#### INPUT FOR THIS TASK:
_ _ _ _ _ _ _
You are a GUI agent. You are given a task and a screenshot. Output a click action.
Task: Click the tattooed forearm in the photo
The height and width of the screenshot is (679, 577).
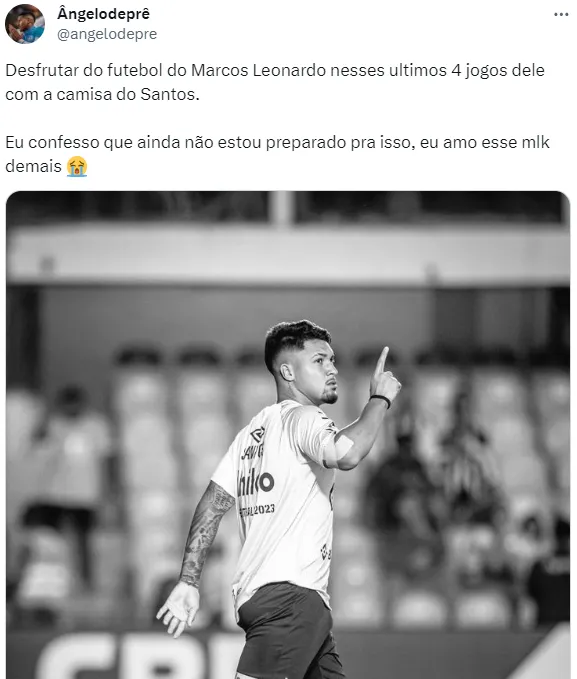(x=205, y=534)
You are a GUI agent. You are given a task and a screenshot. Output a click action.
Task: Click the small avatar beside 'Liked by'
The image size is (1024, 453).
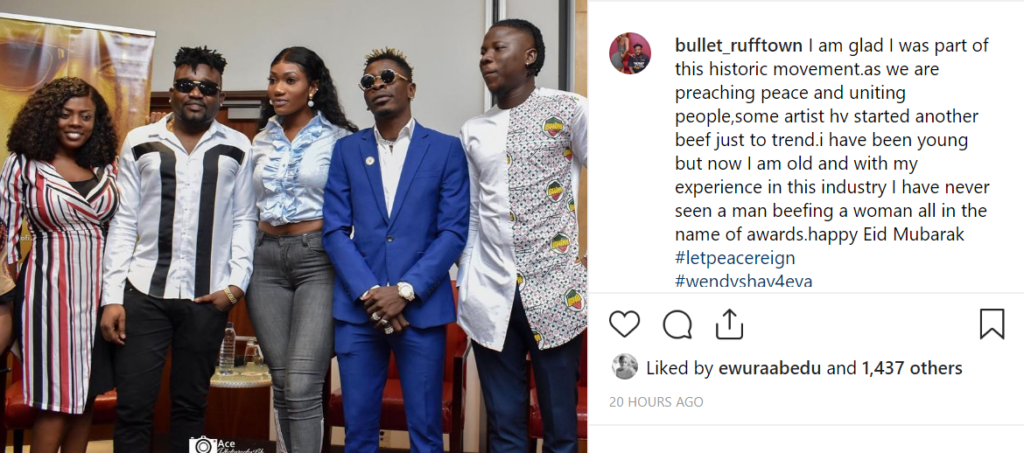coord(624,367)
_ _ _ _ _ _ _
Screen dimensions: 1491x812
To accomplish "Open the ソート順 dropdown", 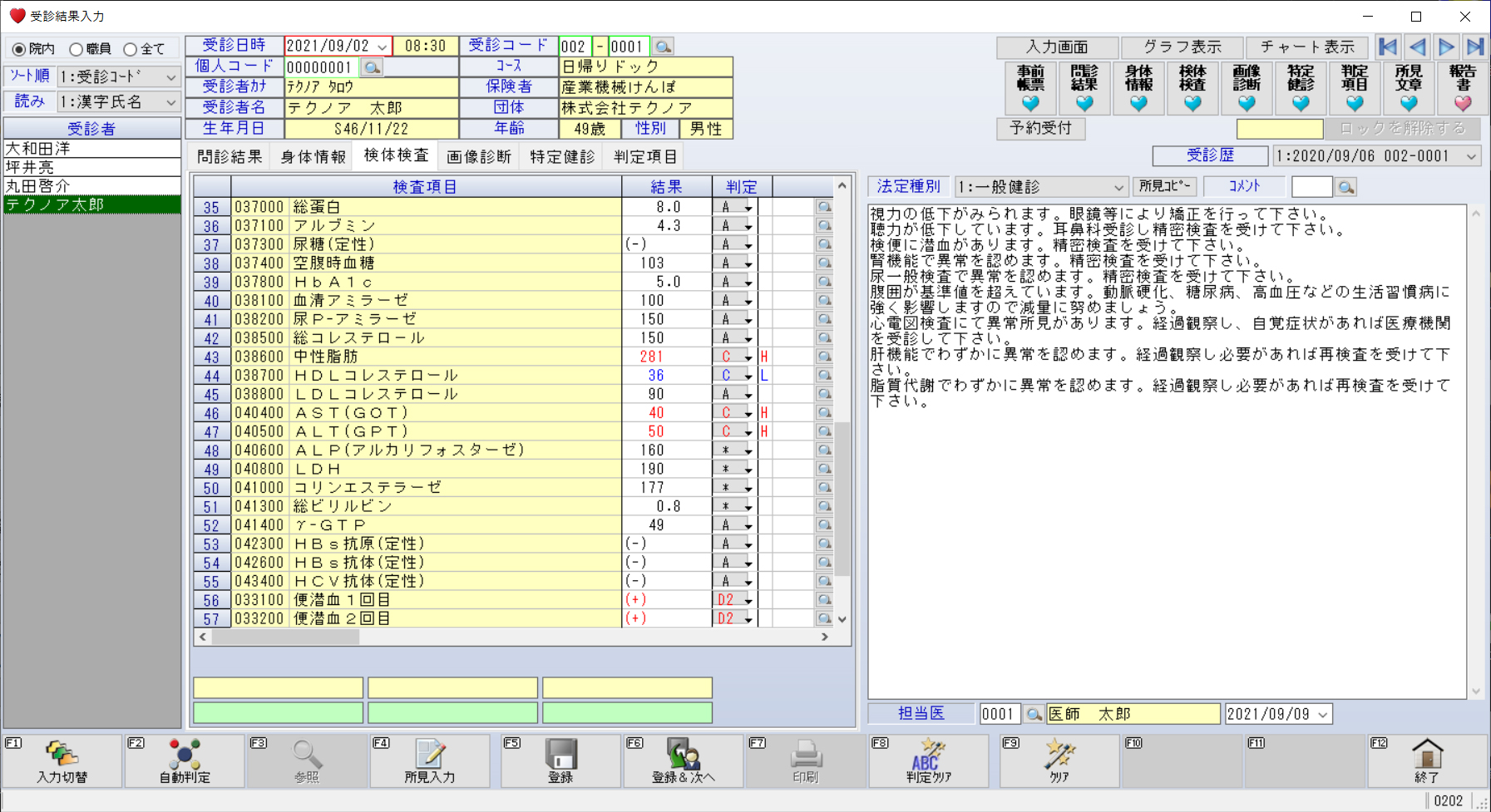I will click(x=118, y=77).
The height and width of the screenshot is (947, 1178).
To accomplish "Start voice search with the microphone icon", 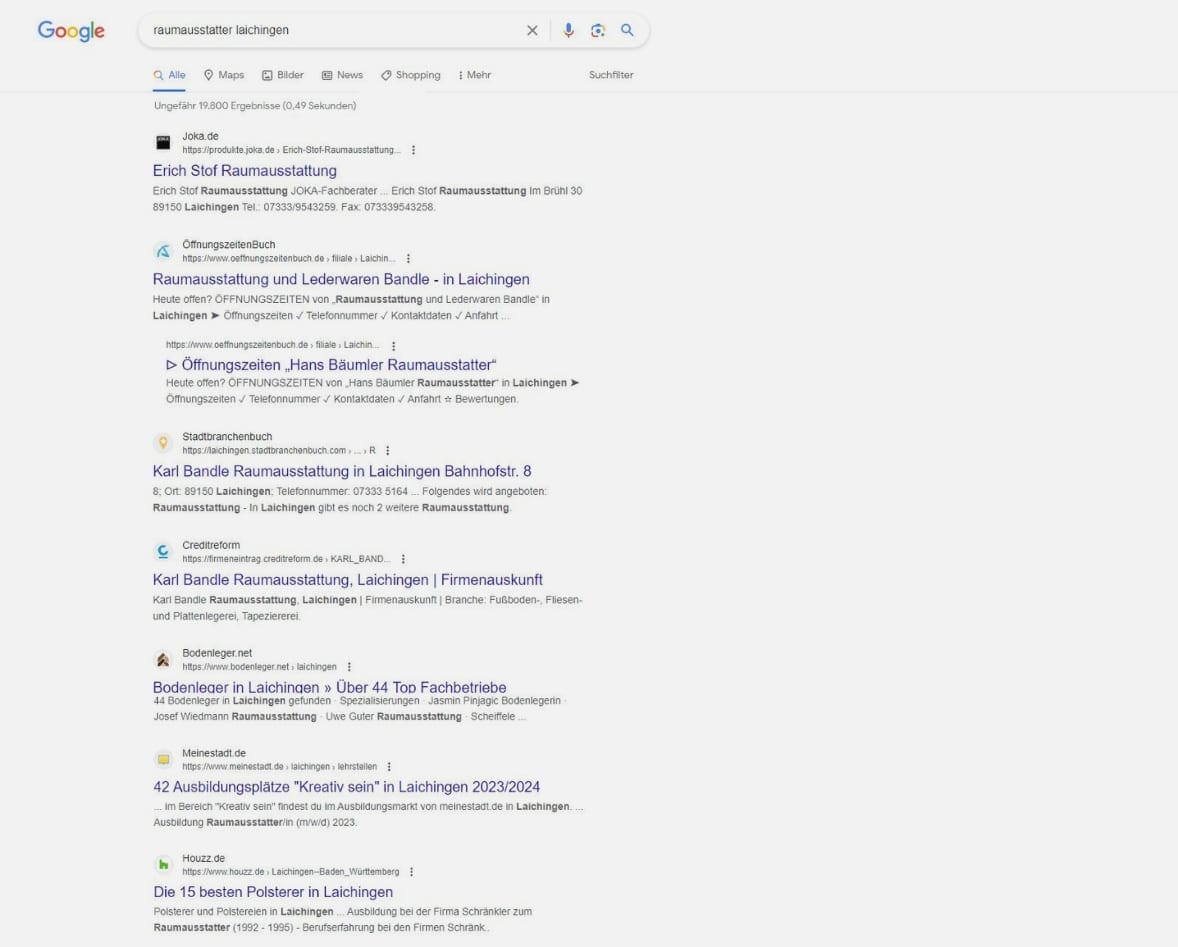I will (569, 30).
_ _ _ _ _ _ _
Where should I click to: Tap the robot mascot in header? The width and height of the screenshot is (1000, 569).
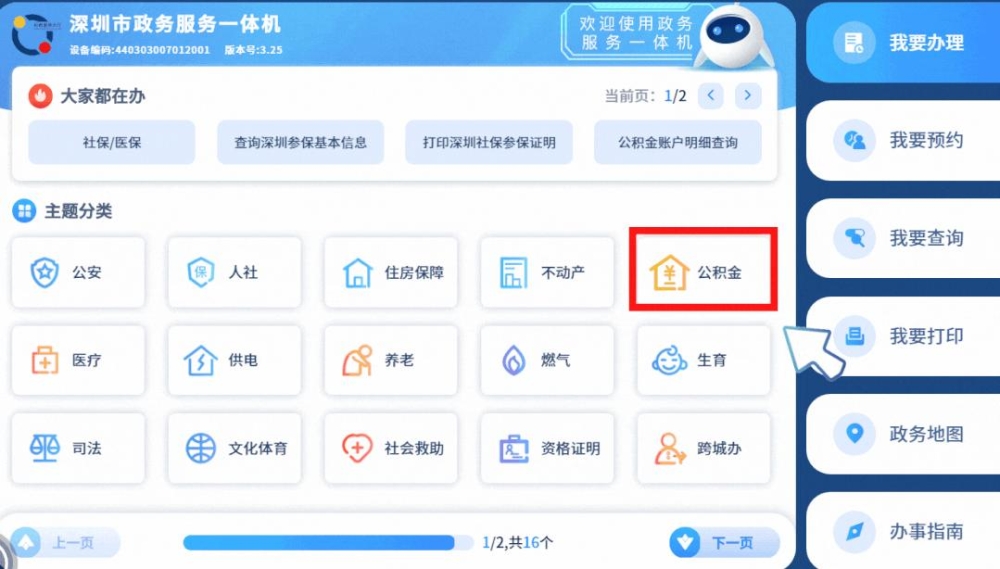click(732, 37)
_ _ _ _ _ _ _
#### SHORT TASK:
State how many lines of the entries above contain the string "height", treating uppercase and lowercase as different. Give only the number.

#### REPLY TO THE TASK:
3